* Activity *
Give back each line of the data exactly as it reads, minus the pictures.

* Provided information *
= = = = =

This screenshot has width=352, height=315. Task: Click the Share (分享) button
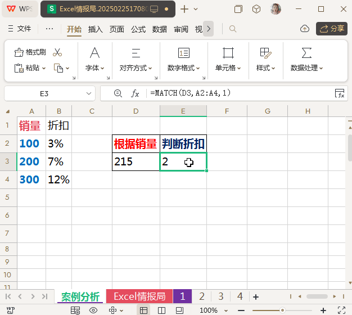tap(331, 29)
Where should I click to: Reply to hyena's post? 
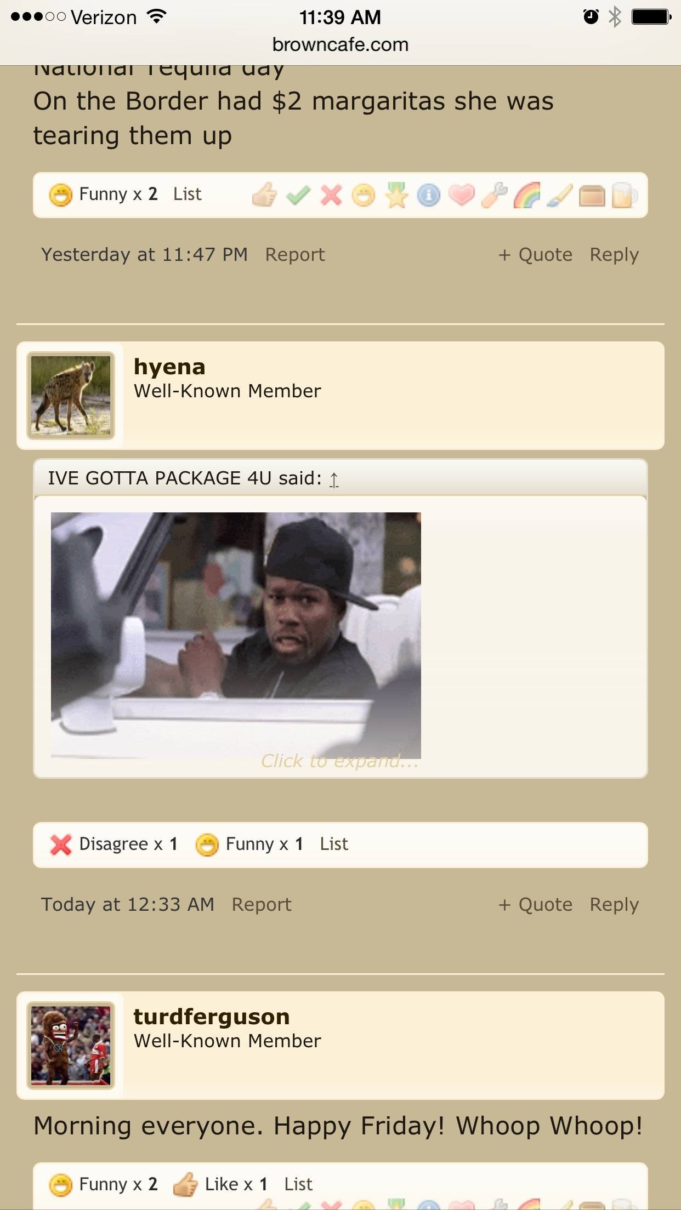(614, 905)
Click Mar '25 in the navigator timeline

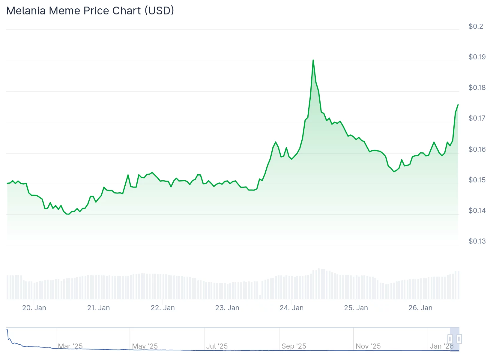[70, 346]
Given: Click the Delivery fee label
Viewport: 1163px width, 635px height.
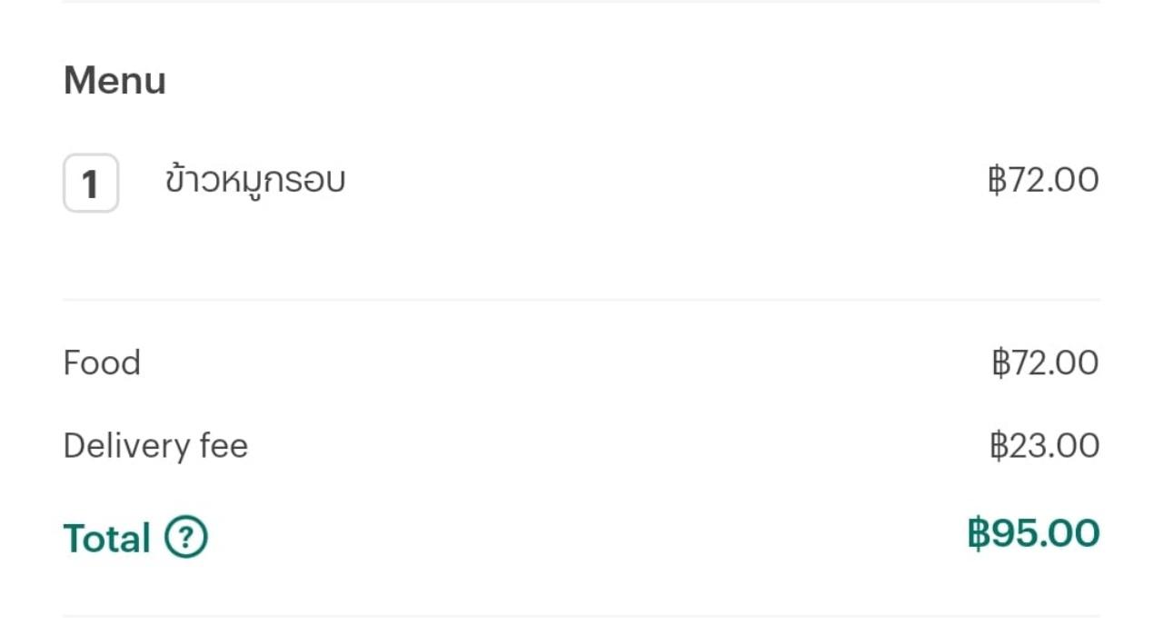Looking at the screenshot, I should 155,446.
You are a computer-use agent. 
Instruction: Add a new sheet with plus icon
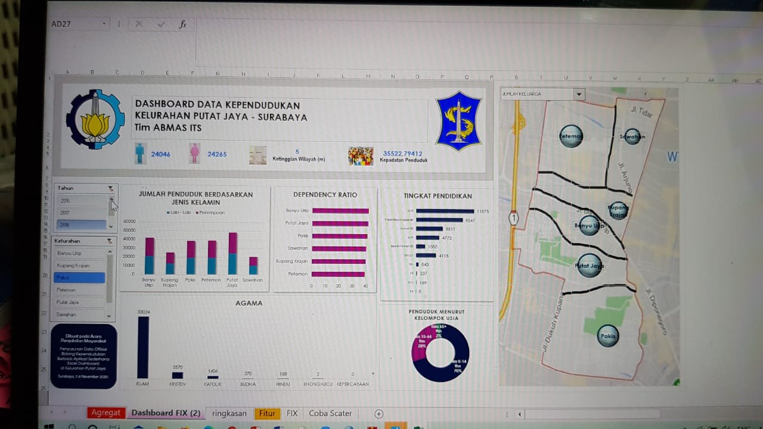[x=379, y=414]
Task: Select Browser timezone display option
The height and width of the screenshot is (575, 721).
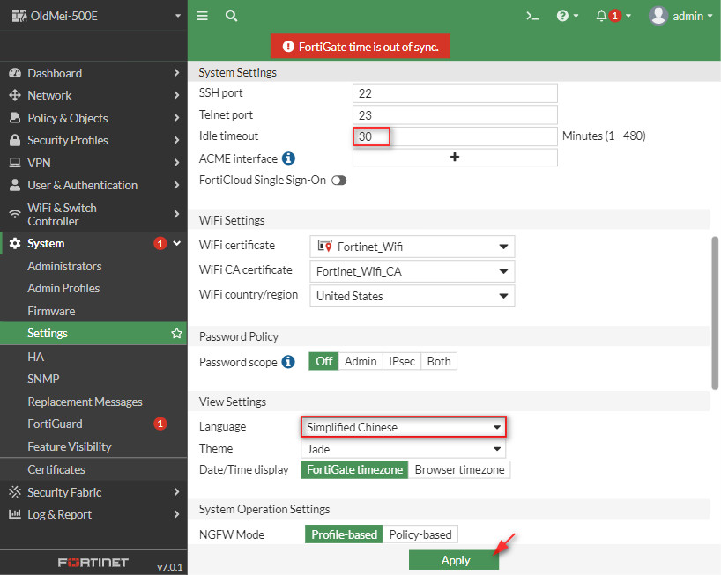Action: (x=459, y=470)
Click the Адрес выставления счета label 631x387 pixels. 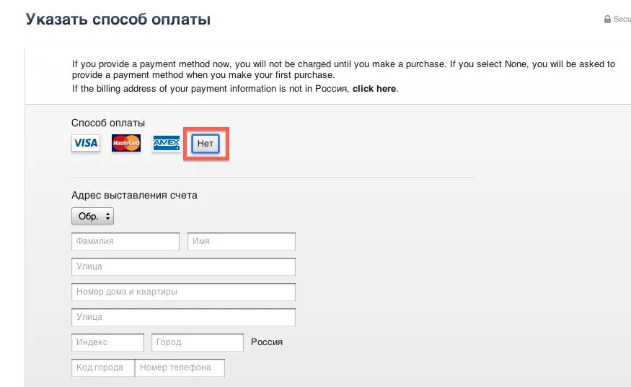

= = = = =

* Result of the exercise *
This screenshot has width=352, height=315. Task: Click the Share (分享) button
tap(331, 29)
Where should I click to: Reply to hyena's post? 
(614, 905)
Click Mar '25 in the navigator timeline

[70, 346]
Given: Click the Delivery fee label
Viewport: 1163px width, 635px height.
Looking at the screenshot, I should 155,446.
You are a computer-use agent. 
Instruction: Add a new sheet with plus icon
[x=379, y=414]
Task: Select Browser timezone display option
The height and width of the screenshot is (575, 721).
Action: (x=459, y=470)
Click the Адрес выставления счета label 631x387 pixels. 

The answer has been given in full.